--- SOURCE DATA ---
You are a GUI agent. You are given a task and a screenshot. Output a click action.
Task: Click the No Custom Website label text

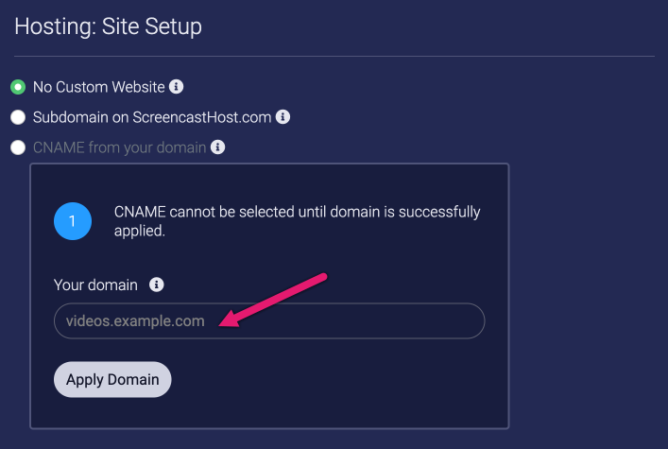99,87
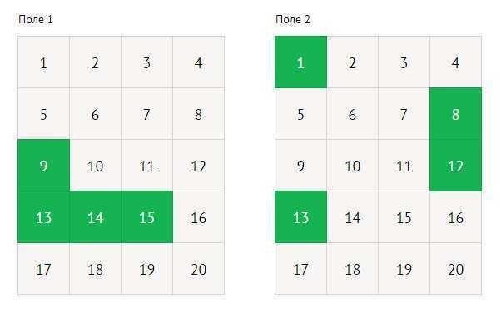
Task: Pick number 7 in Поле 1
Action: [x=147, y=114]
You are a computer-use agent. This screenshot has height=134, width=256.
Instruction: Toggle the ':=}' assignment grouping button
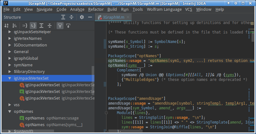pyautogui.click(x=24, y=26)
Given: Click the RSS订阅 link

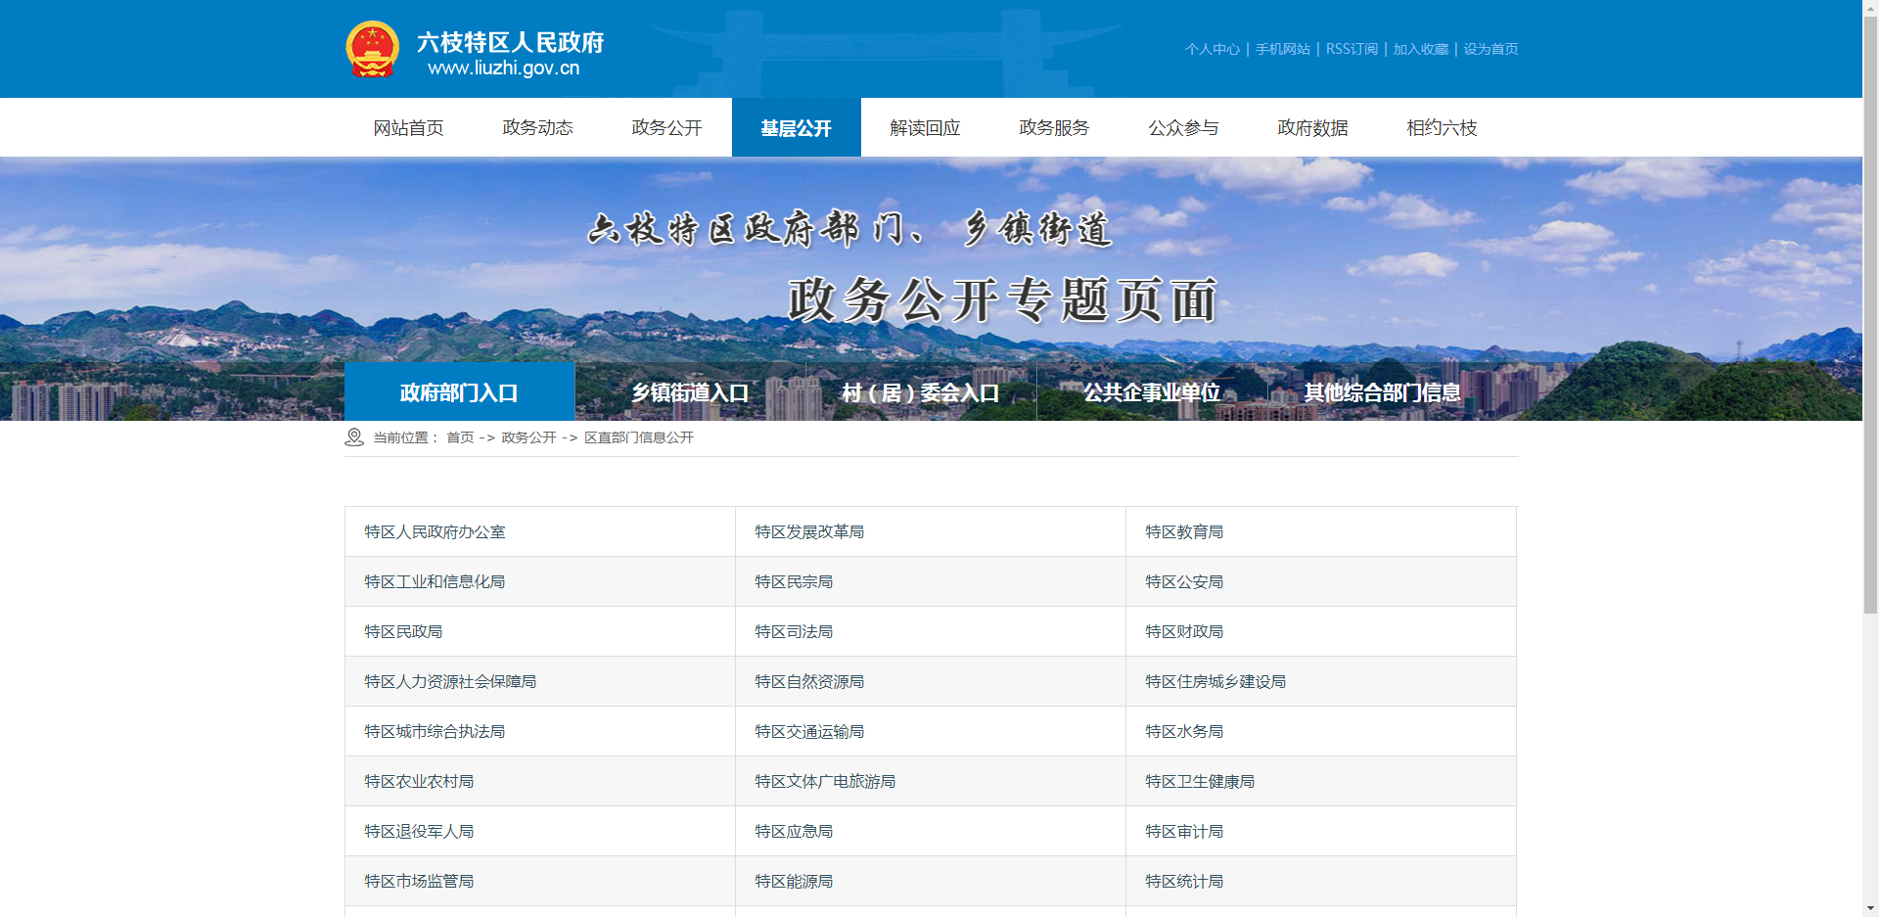Looking at the screenshot, I should pyautogui.click(x=1351, y=49).
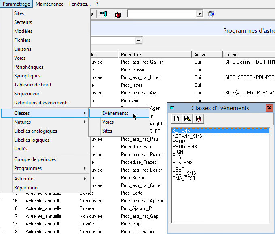Select Evénements in the Classes submenu
Image resolution: width=275 pixels, height=234 pixels.
click(x=115, y=113)
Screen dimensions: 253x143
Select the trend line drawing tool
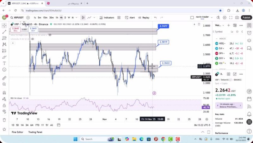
---
» **TASK INSTRUCTIONS**
The output is the records exactly as they read, with no pictures in it.

» **REPLY TO THE TASK**
You are a GUI agent. You are given a task and a screenshot. Output a click action.
Task: Click the No Custom Website label text

99,87
Task: Pick number 7 in Поле 1
Action: [x=147, y=114]
You are a computer-use agent. This screenshot has height=134, width=256.
Instruction: Toggle the ':=}' assignment grouping button
pyautogui.click(x=24, y=26)
Given: Click the RSS订阅 link

Looking at the screenshot, I should pyautogui.click(x=1351, y=49).
Select Evénements in the Classes submenu
Image resolution: width=275 pixels, height=234 pixels.
click(x=115, y=113)
Screen dimensions: 253x143
Select the trend line drawing tool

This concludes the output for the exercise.